- What is expected
Transcribe the records below. Leave every word as it is.

Dataset records:
━━━━━━━━━━━━━━━━━━━━━━━━━━━━━━
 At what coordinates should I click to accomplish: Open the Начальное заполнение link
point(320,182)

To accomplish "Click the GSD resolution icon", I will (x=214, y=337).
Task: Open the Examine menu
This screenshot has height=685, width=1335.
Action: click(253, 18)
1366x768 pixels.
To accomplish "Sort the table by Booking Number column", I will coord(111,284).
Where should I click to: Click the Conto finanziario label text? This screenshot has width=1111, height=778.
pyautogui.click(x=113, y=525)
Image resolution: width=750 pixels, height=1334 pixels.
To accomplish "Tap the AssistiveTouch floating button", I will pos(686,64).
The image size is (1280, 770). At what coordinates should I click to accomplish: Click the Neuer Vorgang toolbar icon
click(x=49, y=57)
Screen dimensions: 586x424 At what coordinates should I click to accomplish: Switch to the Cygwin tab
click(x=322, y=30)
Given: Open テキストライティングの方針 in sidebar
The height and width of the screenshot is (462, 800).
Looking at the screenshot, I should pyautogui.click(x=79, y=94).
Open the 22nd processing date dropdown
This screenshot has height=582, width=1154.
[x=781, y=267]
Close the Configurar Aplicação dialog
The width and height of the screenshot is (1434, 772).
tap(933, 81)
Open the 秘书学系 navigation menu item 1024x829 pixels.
━━━━━━━━━━━━━━━━━━━━━━━━━━━━━━
- Answer box
 At what coordinates should I click to accomplish: Open the Начальное заполнение link
point(320,182)

To accomplish "Click the GSD resolution icon", I will (x=214, y=337).
Task: Open the Examine menu
This screenshot has height=685, width=1335.
Action: click(253, 18)
1366x768 pixels.
To accomplish "Sort the table by Booking Number column", I will coord(111,284).
Where should I click to: Click the Conto finanziario label text? This screenshot has width=1111, height=778.
pyautogui.click(x=113, y=525)
Image resolution: width=750 pixels, height=1334 pixels.
To accomplish "Tap the AssistiveTouch floating button", I will pos(686,64).
The image size is (1280, 770). At what coordinates should I click to accomplish: Click the Neuer Vorgang toolbar icon
click(x=49, y=57)
Screen dimensions: 586x424 At what coordinates should I click to accomplish: Switch to the Cygwin tab
click(x=322, y=30)
Given: Open テキストライティングの方針 in sidebar
The height and width of the screenshot is (462, 800).
Looking at the screenshot, I should pyautogui.click(x=79, y=94).
Open the 22nd processing date dropdown
This screenshot has height=582, width=1154.
[x=781, y=267]
Close the Configurar Aplicação dialog
The width and height of the screenshot is (1434, 772).
tap(933, 81)
Open the 秘书学系 navigation menu item 1024x829 pixels.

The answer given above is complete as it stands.